The dumber you are, the faster you are. Applications which merely iterate through the grid to perform some operation will always be the fastest. Applications which take the time to iterate over some abstract space not directly represented by reality will incur some additional overhead. It could very well be that an application is interested in applying meaning to the axes only to identify an interesting subset of data.
It is not the place of a toolkit to impose an unwanted level of abstraction on an application.
A toolkit must provide a service or otherwise add value.
|Correlary to Theorem 1 and Theorem 2|
A toolkit must allow the application to decide what level of abstraction to impose on the problem. If possible, the application writer should be allowed to access the same data using different levels of abstraction.
|Therefore, we must...|
The API we develop should allow users access to the geospatial smarts inside Geotools without forcing the user to access data via geographic location.
Path to expansion
Two obvious alternatives present themselves immediately.
- Define our own axes description framework completely outside of the ISO19111 framework, but using ISO19111 for geospatial axes description...
- See if we can extend ISO19111 in such a way that it can tolerate non spatio-temporal axes. Can a coordinate system be defined to ignore axes it doesn't understand?
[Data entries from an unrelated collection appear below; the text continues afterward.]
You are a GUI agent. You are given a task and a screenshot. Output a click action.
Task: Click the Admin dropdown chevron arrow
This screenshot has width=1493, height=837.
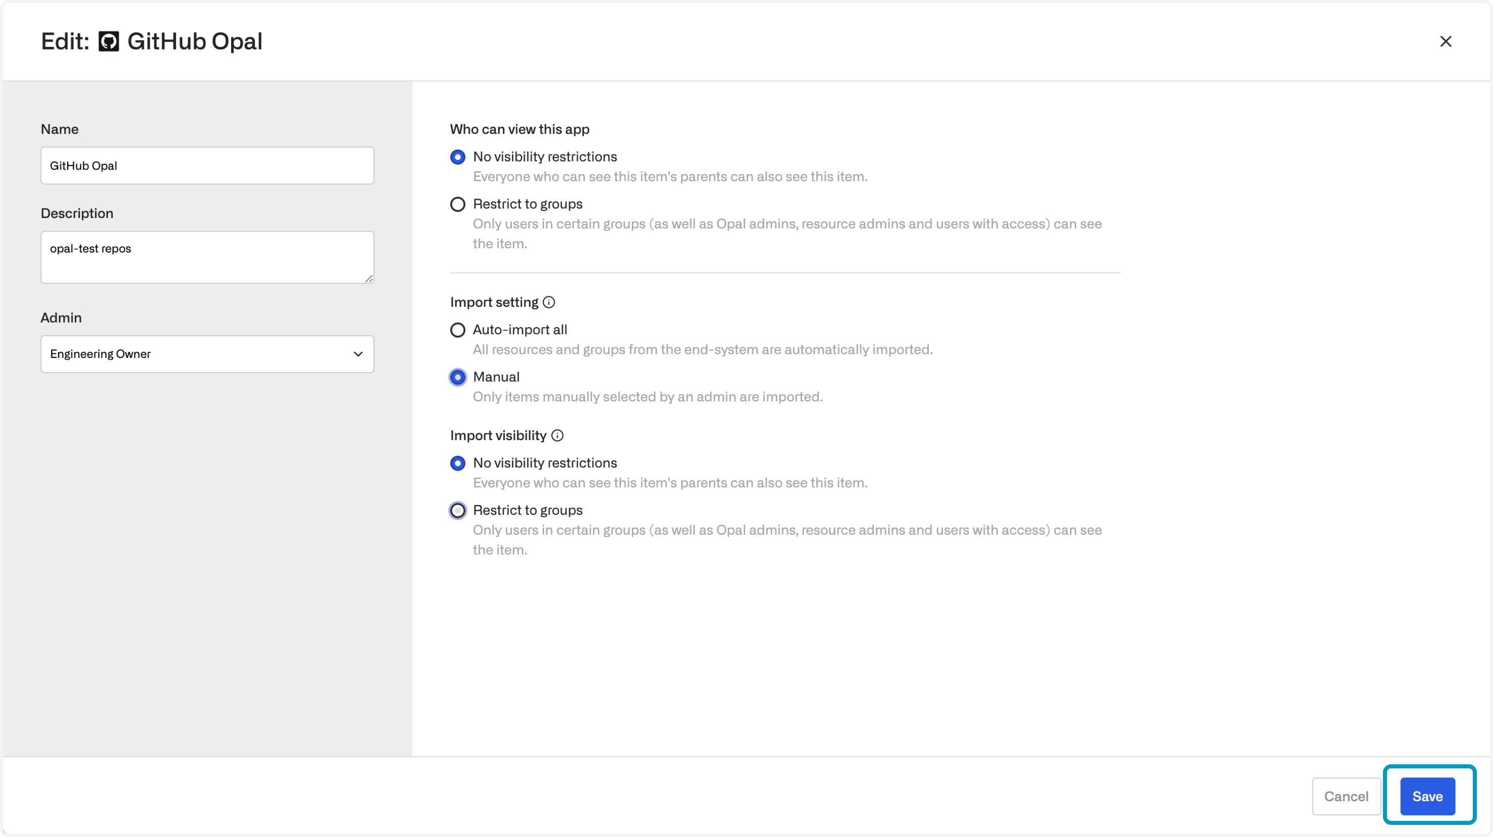click(358, 354)
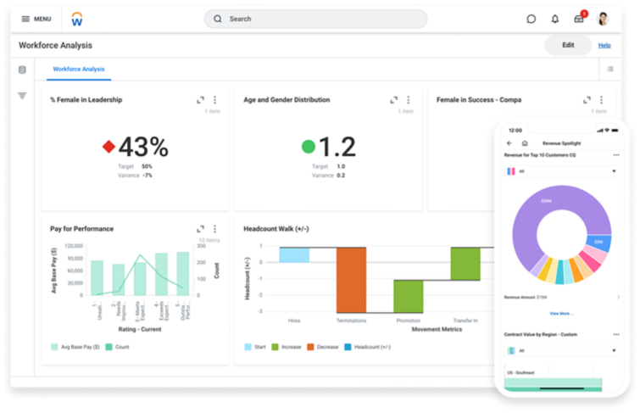This screenshot has width=640, height=413.
Task: Toggle the Decrease legend color swatch
Action: pos(310,347)
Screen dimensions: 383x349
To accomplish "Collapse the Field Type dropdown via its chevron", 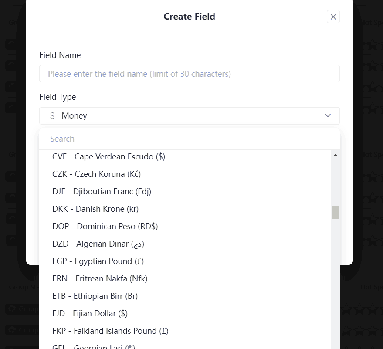I will click(328, 115).
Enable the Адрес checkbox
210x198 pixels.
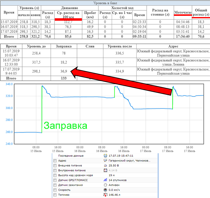[x=55, y=161]
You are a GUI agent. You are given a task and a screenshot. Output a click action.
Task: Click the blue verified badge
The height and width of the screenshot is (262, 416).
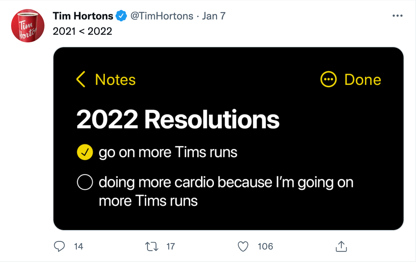[x=121, y=16]
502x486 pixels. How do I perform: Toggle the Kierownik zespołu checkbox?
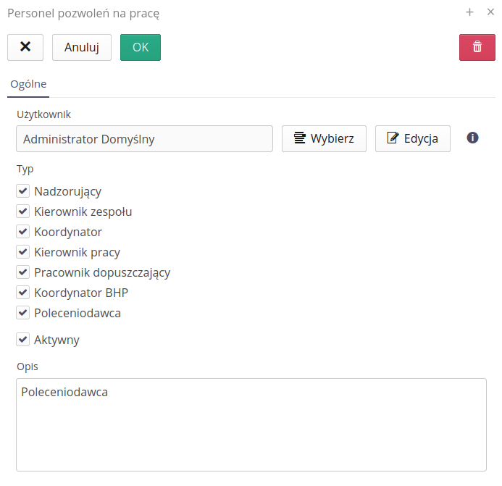pyautogui.click(x=23, y=211)
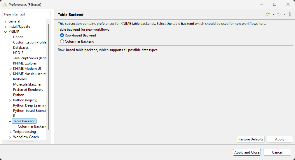This screenshot has width=295, height=160.
Task: Click the type filter text field
Action: click(27, 14)
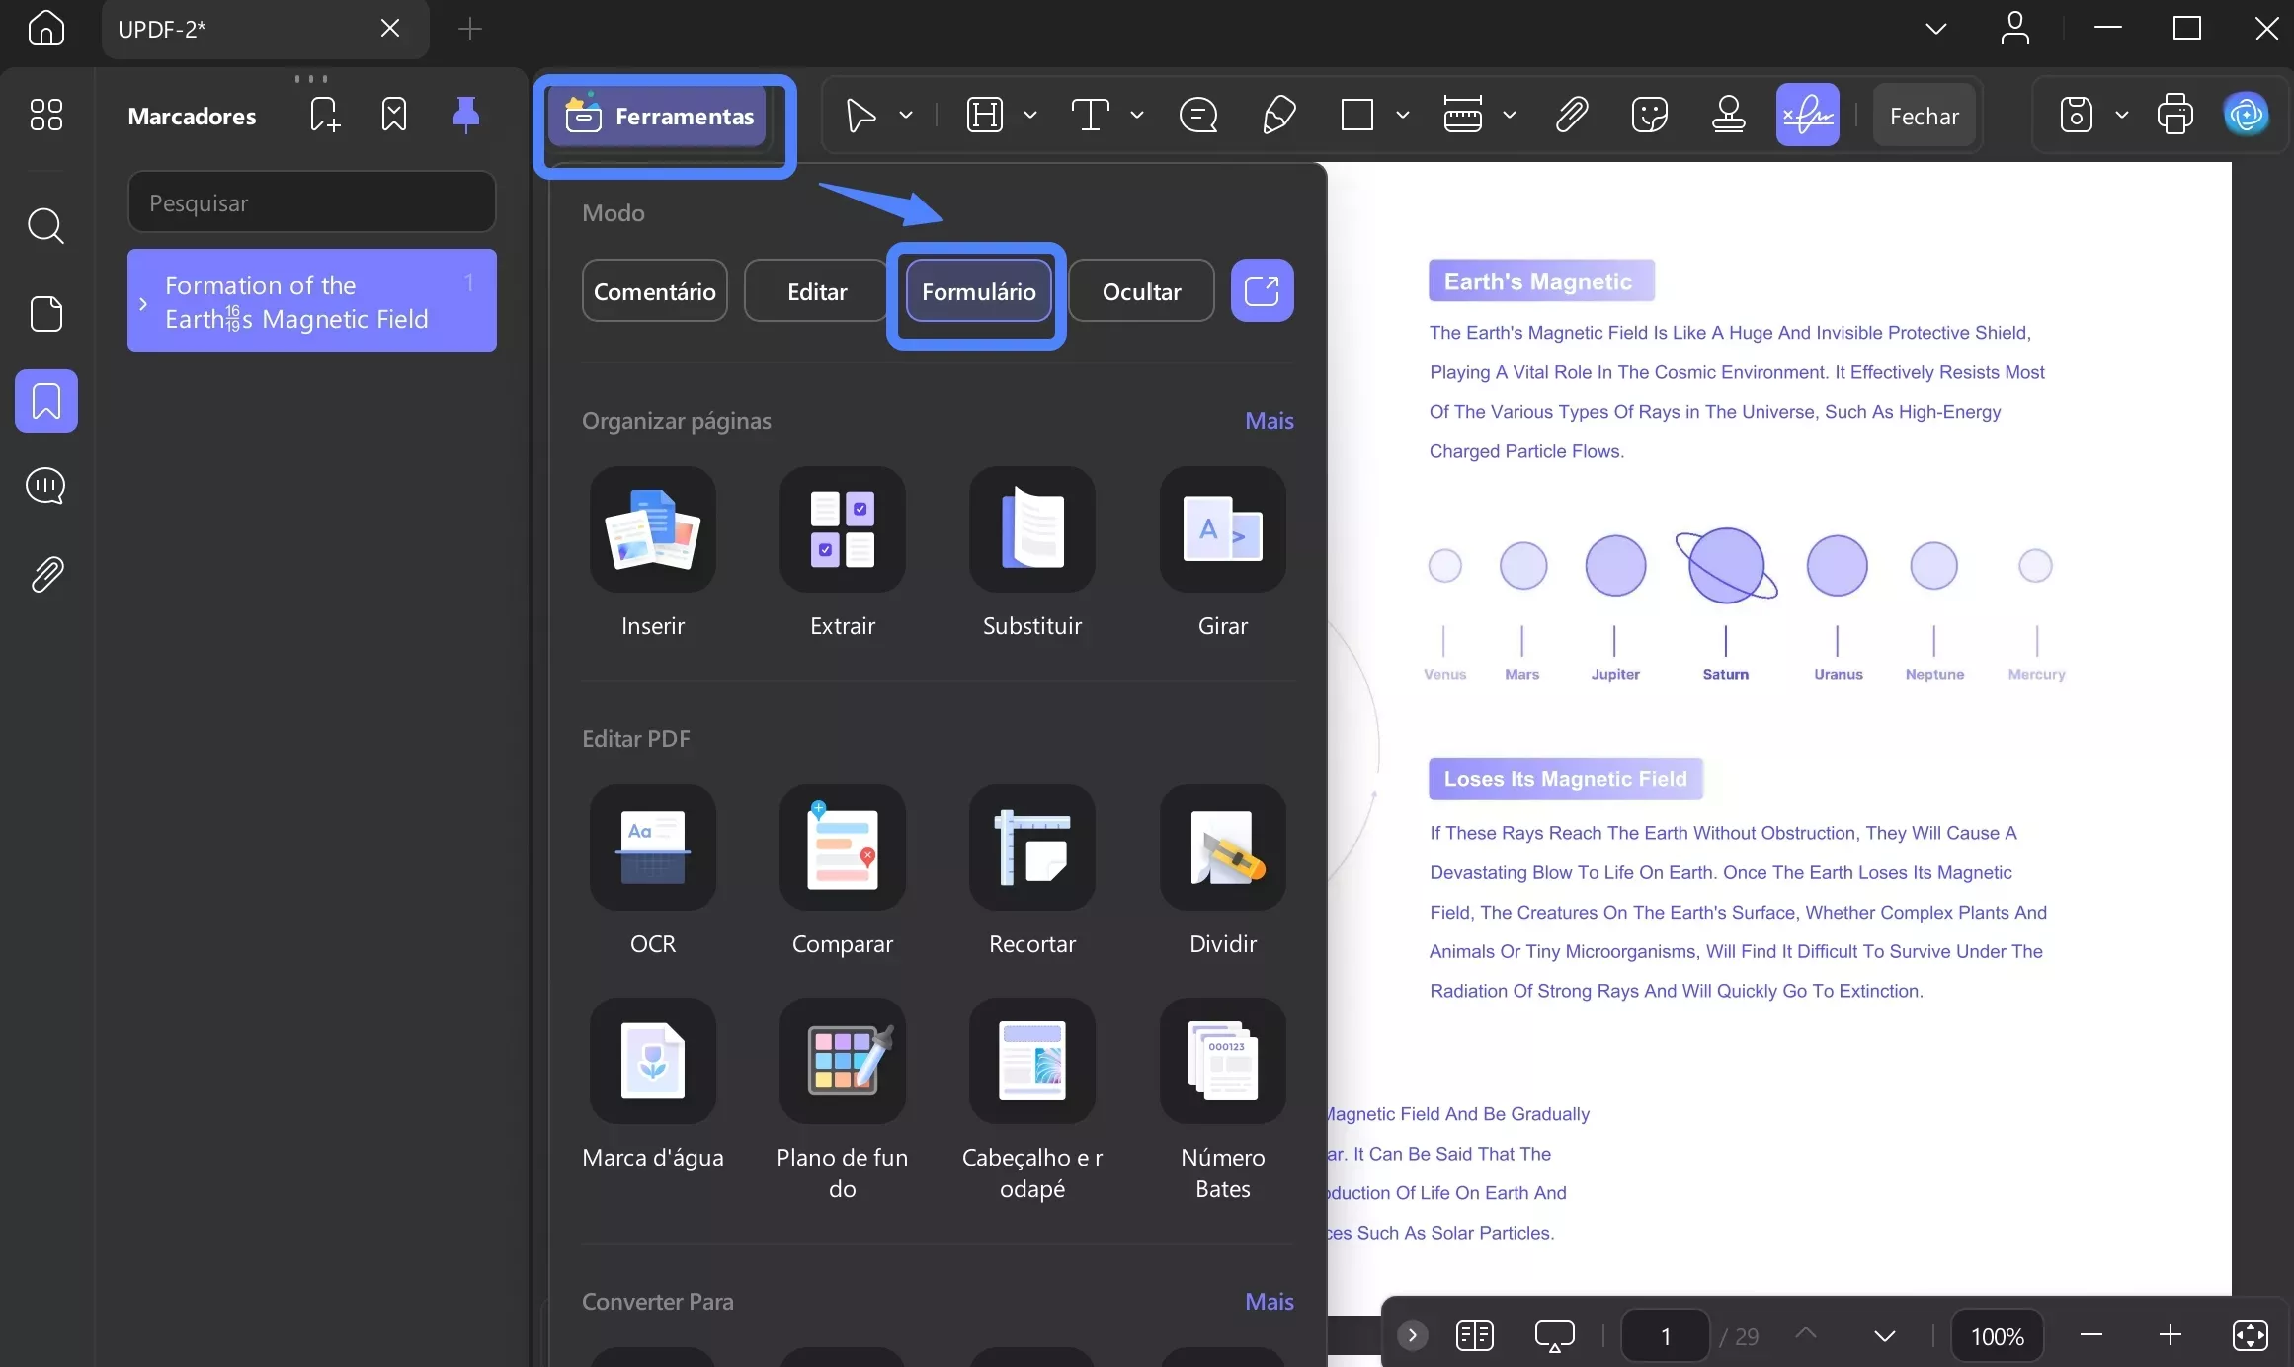Open the Número Bates tool

pos(1222,1061)
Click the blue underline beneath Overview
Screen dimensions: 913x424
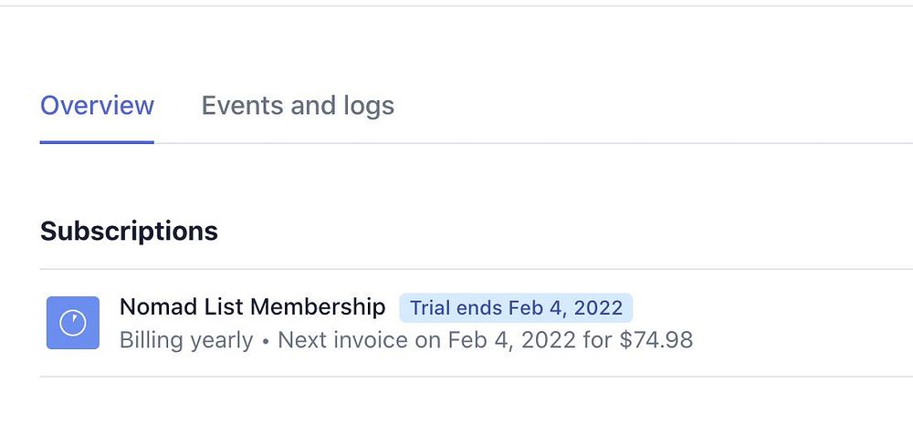[97, 141]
- Note from Martin: Yes, ISO 19111 is very easy to extends (for example with a
SpectralCS). However, we have to decide if it is the right thing to do on a conceptual point of view.
- Note from Martin: Yes, ISO 19111 is very easy to extends (for example with a
What issues arise from this? How do "filler" dimensions impact the concept of using a MathTransform to perform a coordinate conversion or transform? Is the solution straightforward?
Gridded data natively supports a very concise notion of rectangular data subsetting. Our subsetting method should permit access to this notion as well as allow the user to subset via our "value added" geospatial meaning.